### Extracted information

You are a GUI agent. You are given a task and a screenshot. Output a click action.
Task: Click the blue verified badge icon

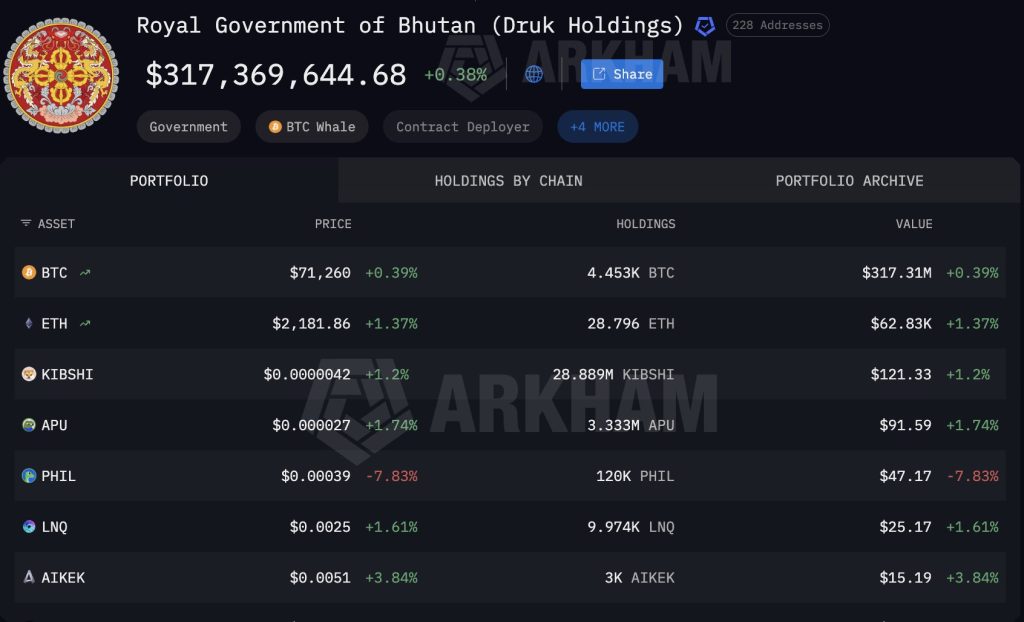pyautogui.click(x=705, y=26)
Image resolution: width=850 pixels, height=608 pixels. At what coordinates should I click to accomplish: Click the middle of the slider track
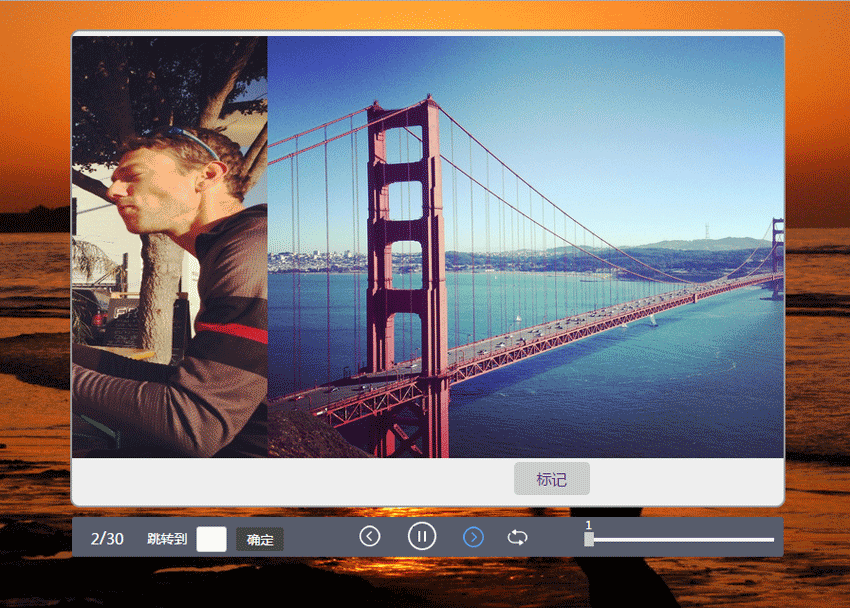click(x=680, y=539)
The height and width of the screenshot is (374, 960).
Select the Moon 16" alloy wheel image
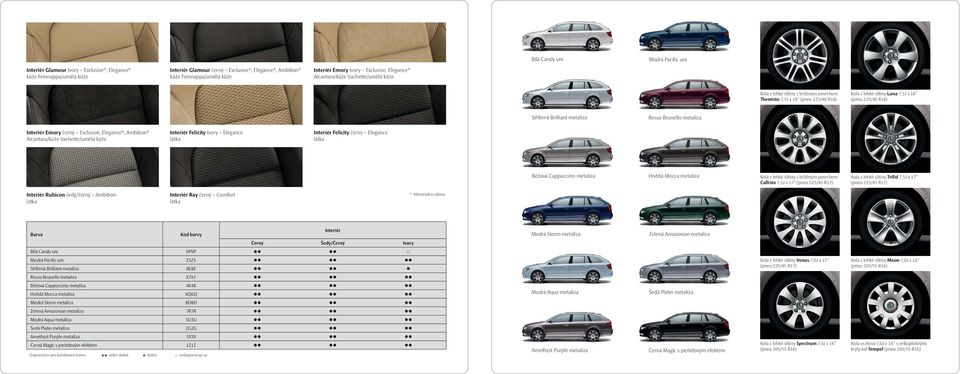(890, 222)

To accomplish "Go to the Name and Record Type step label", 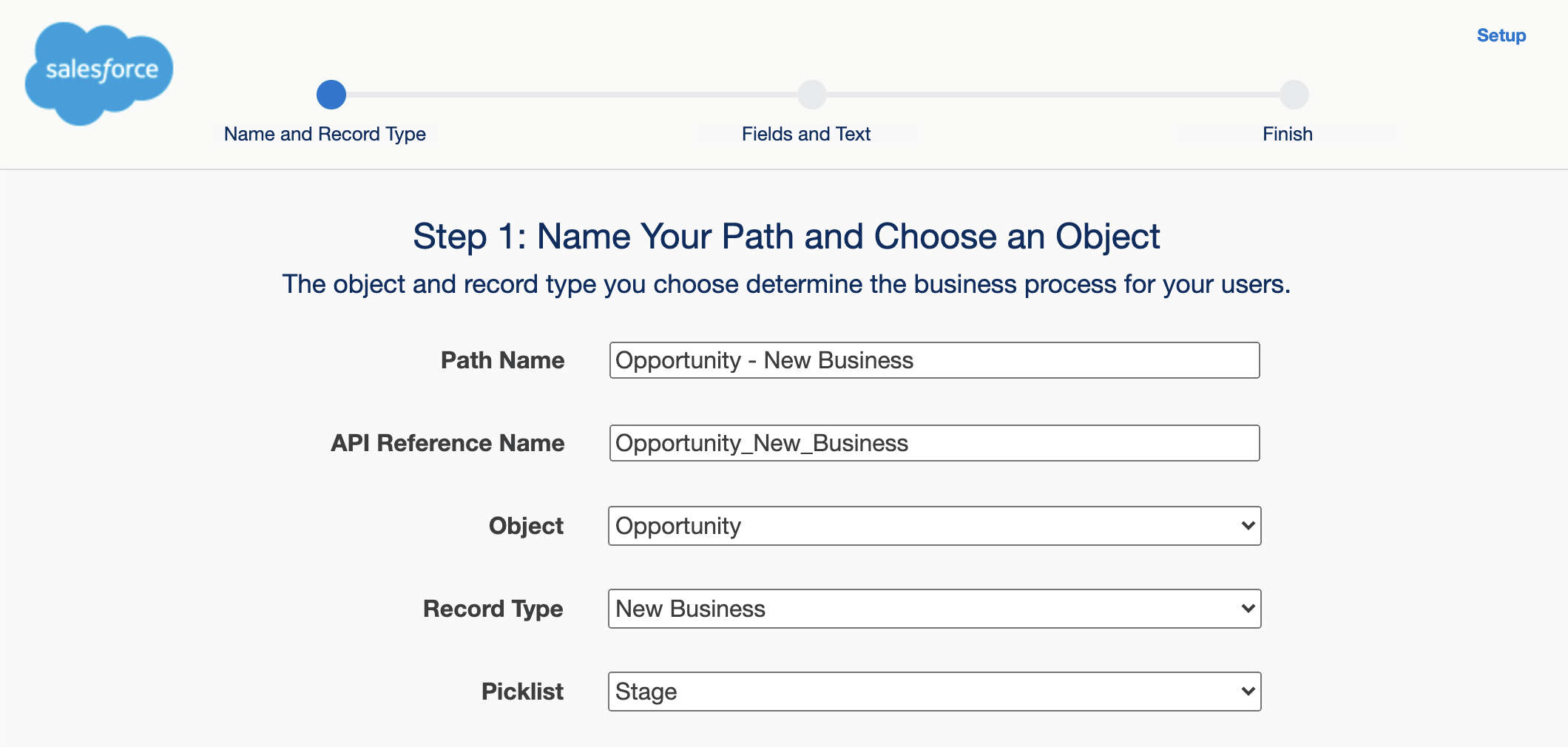I will tap(325, 134).
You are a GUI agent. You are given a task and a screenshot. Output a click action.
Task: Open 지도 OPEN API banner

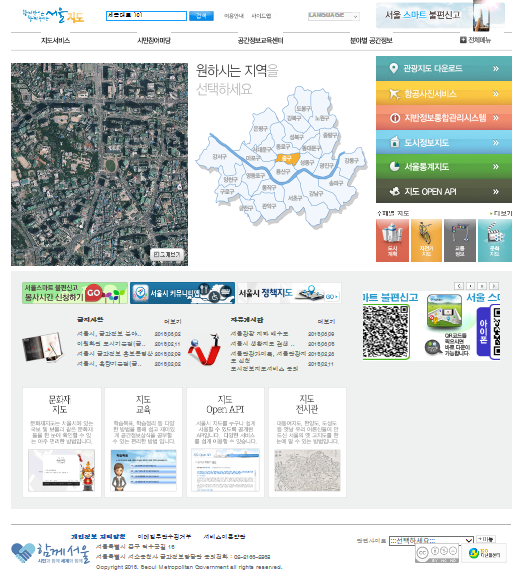444,191
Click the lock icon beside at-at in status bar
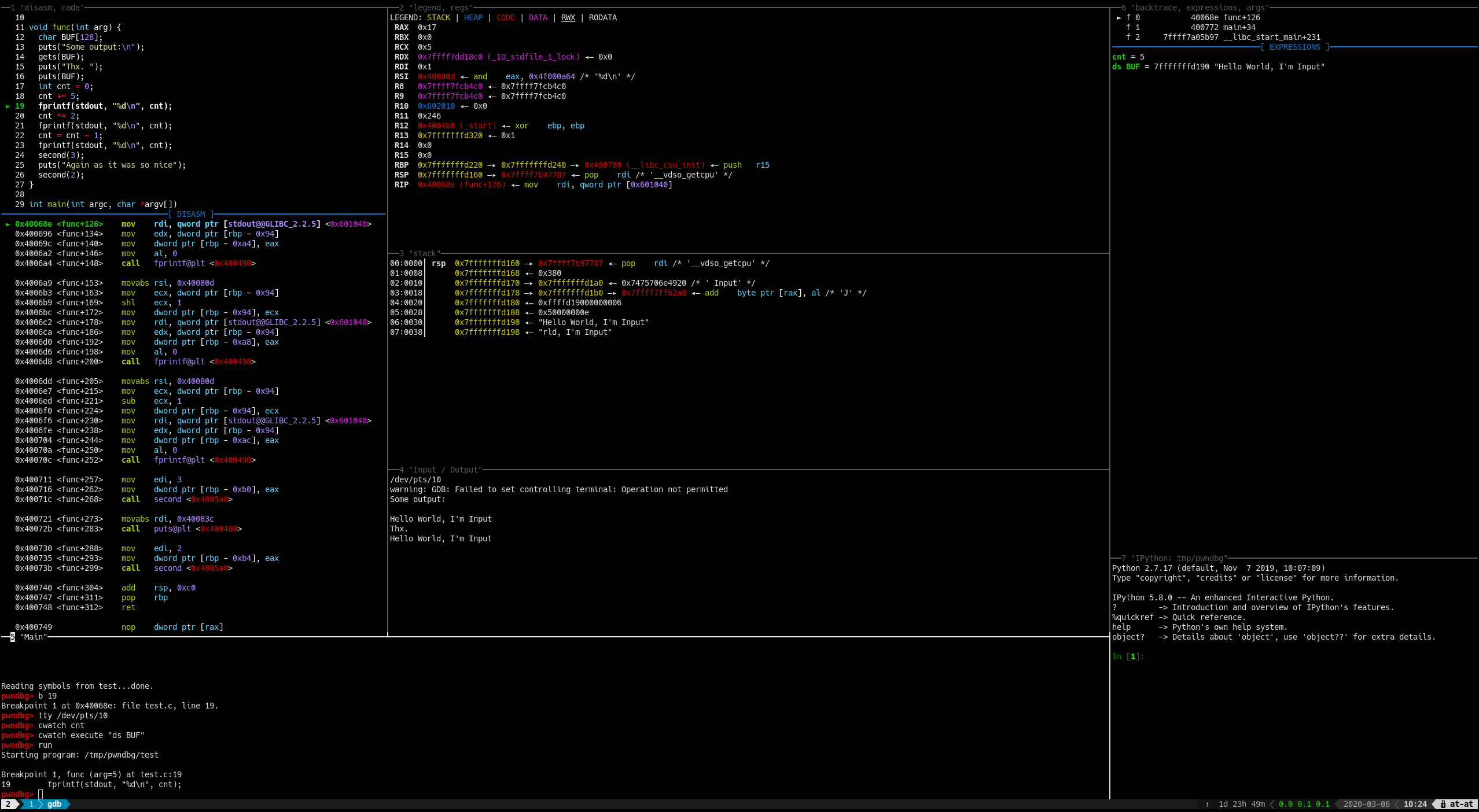 point(1443,804)
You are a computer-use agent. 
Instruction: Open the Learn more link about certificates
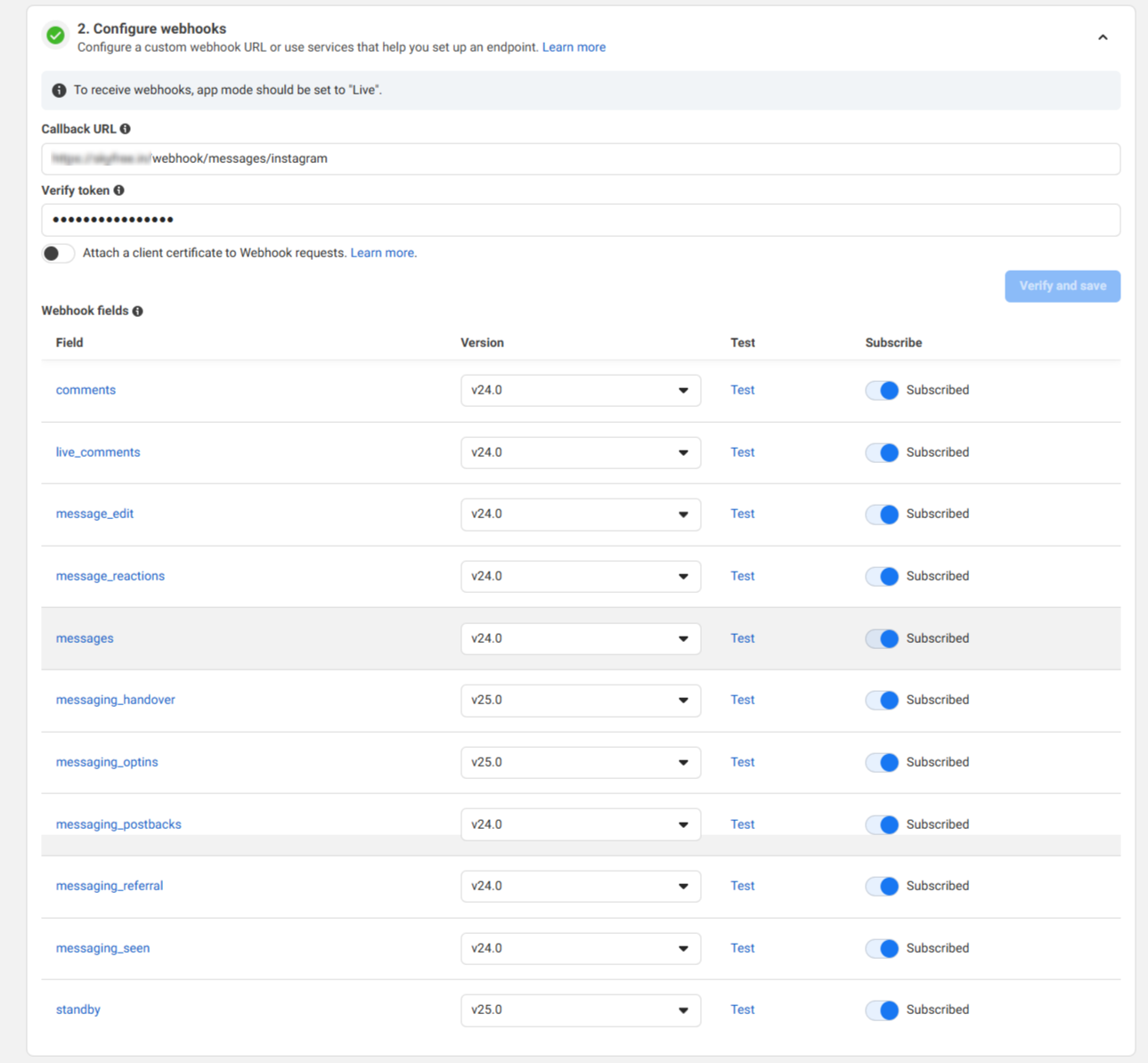point(383,253)
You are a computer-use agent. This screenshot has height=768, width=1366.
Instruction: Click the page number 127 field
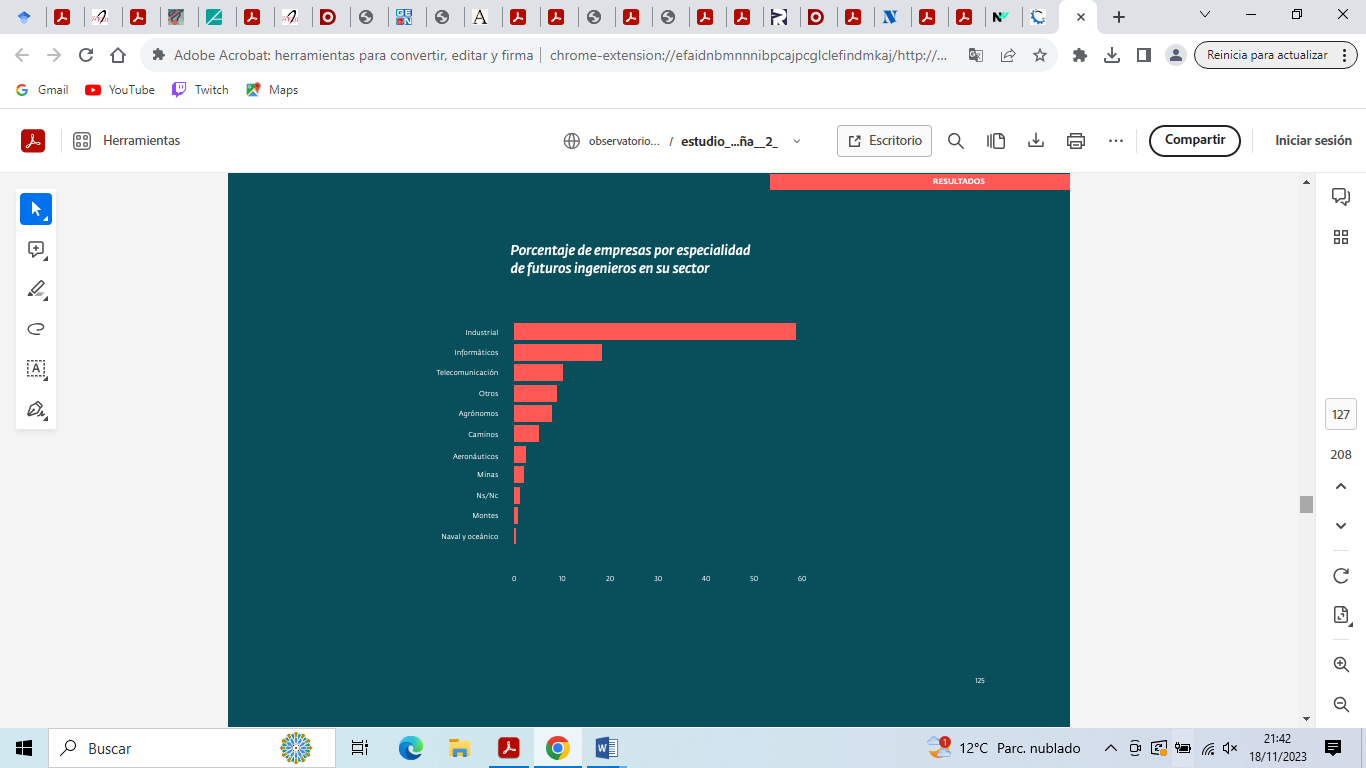1341,414
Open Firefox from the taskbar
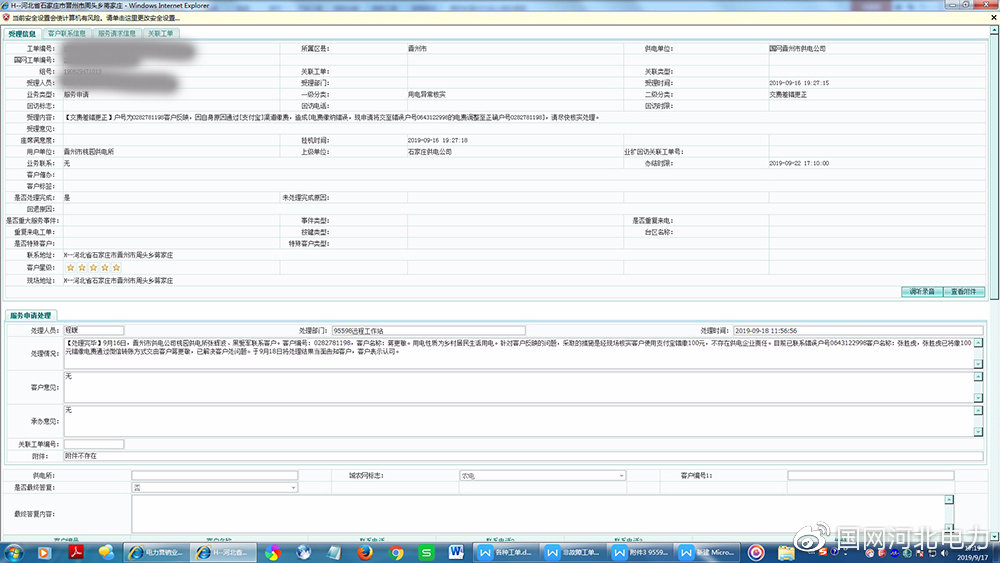The height and width of the screenshot is (563, 1000). (x=364, y=552)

######

*Job:* Pull together every line of the data above that contains the string "agent". Case matters.

*Task output:*
You are a GUI agent. You are given a task and a screenshot. Output a click action.
You are a GUI agent. You are given a task and a screenshot. Output a click action.
You are a computer-use agent. 
You are a computer-use agent. This screenshot has height=768, width=1366.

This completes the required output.